10. The method of claim 9, in the second phase, further using code
in the module containing a function caller of a function callee to
transform in-lining.
11. The method of claim 10 wherein the code being selected from a
body of the function callee.
12. The method of claim 10 wherein the code being selected from a
clone of the function callee.
13. The method of claim 9 wherein the instructions include at least
one of: a set of function caller including at least one function
caller; a set of function callee including at least one function
callee; the order for transformation of in-lining; the location of
at least one function callee; and decisions whether to keep a body
of at least one function callee after in-lining transformation.

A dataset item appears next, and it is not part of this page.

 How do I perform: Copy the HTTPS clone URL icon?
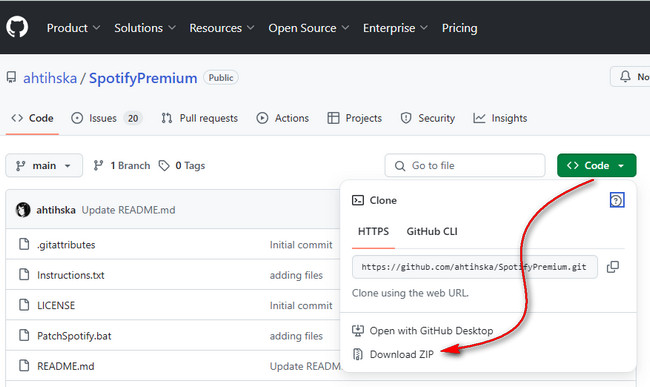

14. A computer-readable medium storing computer-readable
instructions and data for compiling a computer program, the
computer-readable instructions and data being configured to
perform: a front-end phase for compiling the computer program; a
cross-module analysis phase for compiling the computer program; and
a back-end phase for compiling the computer program; wherein the
front-end phase invokes the cross-module analysis phase; the
cross-module analysis phase, being configured to process a
plurality of modules, determines whether a callee is to be in-lined
into a caller in the back-end phase without in-lining the callee
into the caller during the cross-module analysis phase; provides
instructions for the back-end phase to transform in-lining code of
the callee; invokes the back-end phase; and the back-end phase,
being configured to process the plurality of modules individually,
transforms the in-lining code in a module based on the instructions
without accessing a different module.
15. The computer-readable medium of claim 14 wherein the back-end
phase further performs tasks related to in-lining.
16. The computer-readable medium of claim 15 wherein the tasks
related to in-lining include at least deleting the callee in a
module containing the caller.
17. The computer-readable medium of claim 14 wherein transforming
the in-lining code uses code of a clone of the callee.
18. The computer-readable medium of claim 14 wherein a call to the
callee is in a module that does not include the callee.
19. The computer-readable medium of claim 14 wherein the
instructions include at least a list of callees.
Description
FIELD OF THE INVENTION
The present invention relates generally to software having multiple
modules and, more specifically, to cross-module in-lining.
BACKGROUND OF THE INVENTION
In approaches for low-level program optimization, a compiler
compiles and optimizes each module independently, and a linker
links the compiled modules to form a program executable.
Consequently, program optimization in these approaches is limited
to individual modules because the compiler while compiling a
particular module does not have access to information of other
modules. In high-level or inter-procedural optimization approaches,
the compiler compiles various modules at the same time, and, while
compiling, has access to information of those various modules. As a
result, the compiler, using such information, can better optimize
the modules and thus the program. However, concurrently
compiling/optimizing many modules encounters various problems such
as exceeding memory limitations, requiring large amount of
resources to maintain the large amount of information, data
structure, etc.
In-lining refers to the process of copying programming code or body
of a function to be called (the callee) into the function body of
the calling function (the caller). In-lining provides good
opportunities for optimization. Cross module in-lining refers to
in-lining when the caller and the callee are in different modules.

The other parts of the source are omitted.